After Chad Billingsley made his last start, I posted a rather well publicized (surprisingly) analysis of what I thought might have been wrong with him. Well, after yesterday’s start, I thought Billingsley, Joe Torre, and Rick Honeycutt had a few interesting comments.
“I pretty much went out and kept it simple,” said Billingsley, “instead of trying to be too fine out there. Instead of attacking hitters [previously], I was worried too much about the situation or the count, doing that stuff. Just attack with the four-seam and hammer, and go after them.”
The objective evidence seems to back up the point that an adjustment of some sort was indeed made.

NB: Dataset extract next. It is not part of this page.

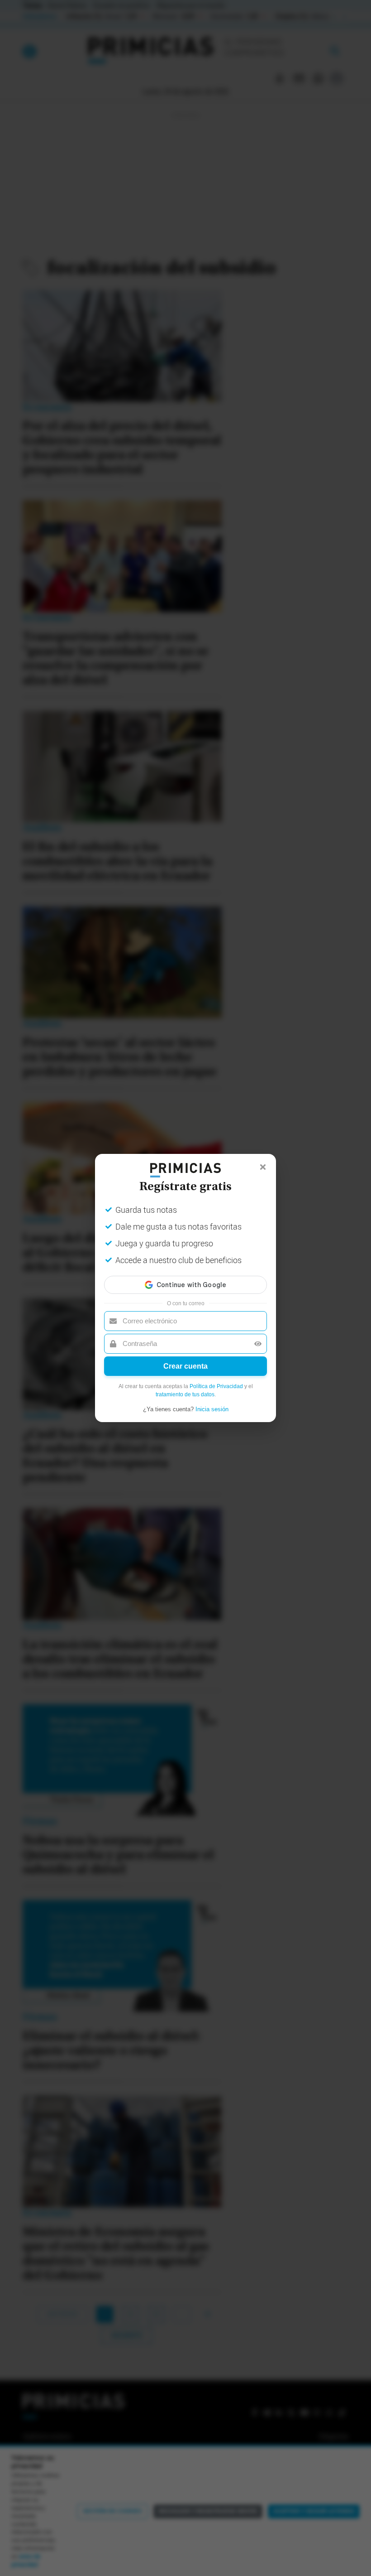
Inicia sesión (211, 1409)
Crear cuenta (185, 1366)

The amount of four seam fastballs he threw should jump at you. He did indeed attack hitters with it, and he threw it almost a mile and a half faster than he had been over the course of this season. Personally, I’m still not sure if he should be throwing so many cutters and sliders, but at least he went away from the heavy diet of two seamers.
“He was throwing the ball well, and his pitch count [of 86] was good for six innings. He wasn’t trying to guide the ball, just letting it go and trusting it.”
This was a rather obvious difference if you were watching the game. Billingsley was noticeably letting loose, especially later in the game.
“He was able to examine some things”, said Honeycutt. “He was a little bit better able to make adjustments. His approach was better, he kept it simple. He got back to who he was — fastball and curve, mix pitches, attack the batters. He stayed taller and was more consistent with his release point. It was very encouraging.”
Hooray for making the correct diagnosis!
In all seriousness though, this confirms that Billingsley did indeed make adjustments, both mentally and mechanically. In a perfect world, the adjustments would continue to progress on a linear path and power him directly to a return to greatness, but as we all know, progress often doesn’t work that way.
The important thing though, in my opinion, is that they correctly identified Billingsley’s problems, and now he can move forward to address them.